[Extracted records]
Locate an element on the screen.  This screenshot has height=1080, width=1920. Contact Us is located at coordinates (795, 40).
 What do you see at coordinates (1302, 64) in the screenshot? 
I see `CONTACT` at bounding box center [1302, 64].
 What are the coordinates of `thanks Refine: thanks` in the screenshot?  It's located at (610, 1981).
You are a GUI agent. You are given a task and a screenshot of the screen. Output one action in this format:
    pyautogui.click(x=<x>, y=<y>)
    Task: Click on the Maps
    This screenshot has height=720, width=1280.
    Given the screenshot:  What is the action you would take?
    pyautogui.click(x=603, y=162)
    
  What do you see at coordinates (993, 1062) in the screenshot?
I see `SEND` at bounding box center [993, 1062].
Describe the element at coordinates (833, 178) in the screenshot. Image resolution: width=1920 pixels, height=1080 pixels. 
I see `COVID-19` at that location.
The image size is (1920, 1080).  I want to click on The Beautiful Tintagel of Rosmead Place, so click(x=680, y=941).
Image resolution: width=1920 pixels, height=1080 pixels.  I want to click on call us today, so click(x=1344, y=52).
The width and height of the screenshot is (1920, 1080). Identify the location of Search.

Description of the task:
Revise the material above so that every "Image resolution" reads "Display resolution", keeping all other text unchanged.

Answer for the task:
Locate an element on the screen.  This screenshot has height=1080, width=1920. Contact Us is located at coordinates (795, 40).
 What do you see at coordinates (1302, 64) in the screenshot? 
I see `CONTACT` at bounding box center [1302, 64].
 What are the coordinates of `thanks Refine: thanks` in the screenshot?  It's located at (610, 1981).
You are a GUI agent. You are given a task and a screenshot of the screen. Output one action in this format:
    pyautogui.click(x=<x>, y=<y>)
    Task: Click on the Maps
    This screenshot has height=720, width=1280.
    Given the screenshot:  What is the action you would take?
    pyautogui.click(x=603, y=162)
    
  What do you see at coordinates (993, 1062) in the screenshot?
I see `SEND` at bounding box center [993, 1062].
Describe the element at coordinates (833, 178) in the screenshot. Display resolution: width=1920 pixels, height=1080 pixels. 
I see `COVID-19` at that location.
The image size is (1920, 1080).  I want to click on The Beautiful Tintagel of Rosmead Place, so click(x=680, y=941).
Display resolution: width=1920 pixels, height=1080 pixels.  I want to click on call us today, so click(x=1344, y=52).
The width and height of the screenshot is (1920, 1080). Identify the location of Search.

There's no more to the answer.